═══ RECORDS TO PROCESS ═══
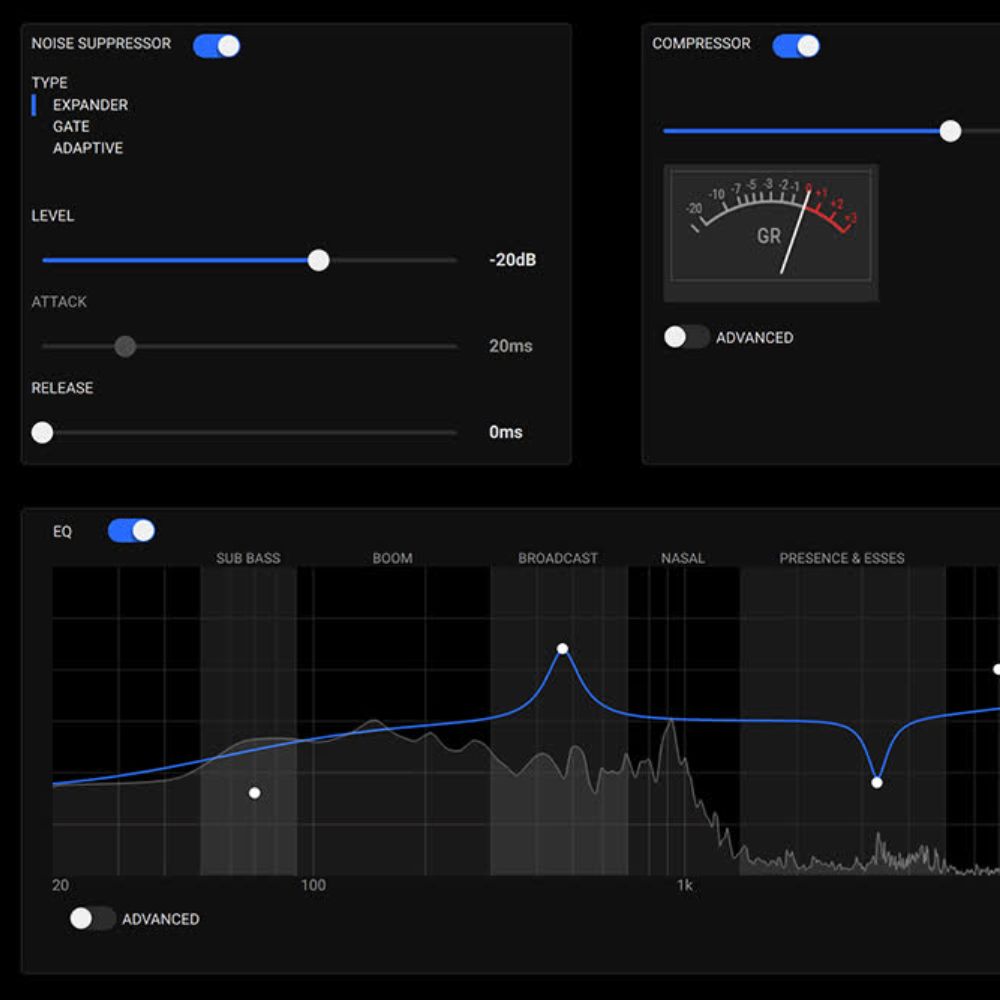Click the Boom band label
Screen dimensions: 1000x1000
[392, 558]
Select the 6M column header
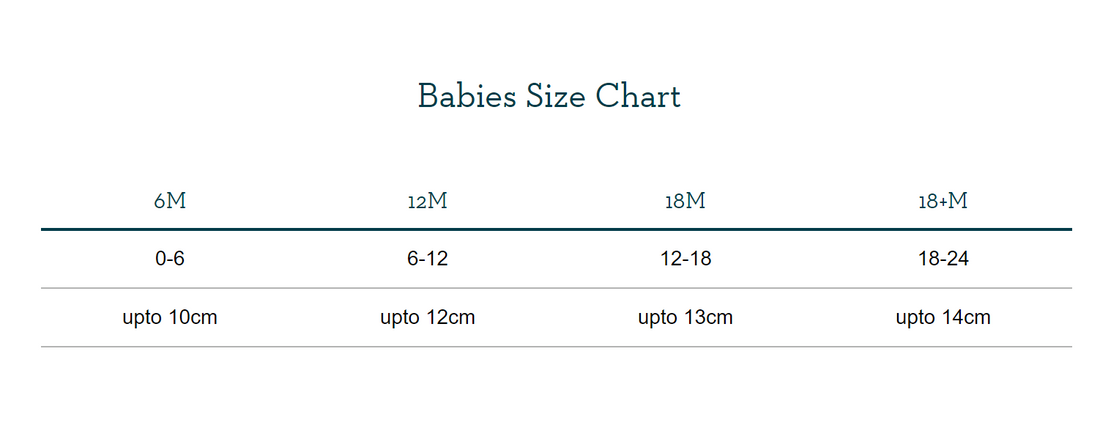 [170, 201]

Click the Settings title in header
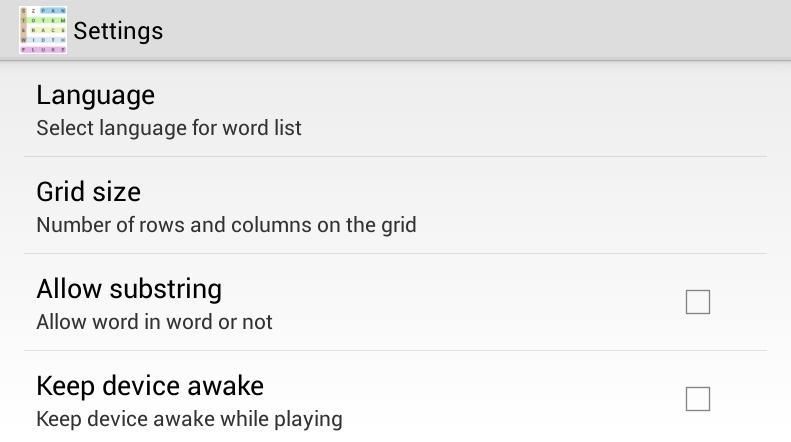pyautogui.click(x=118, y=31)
═══
Find every line in the items above that contains the string "header", and copy each of those lines in full.

Select the 6M column header
Click the Settings title in header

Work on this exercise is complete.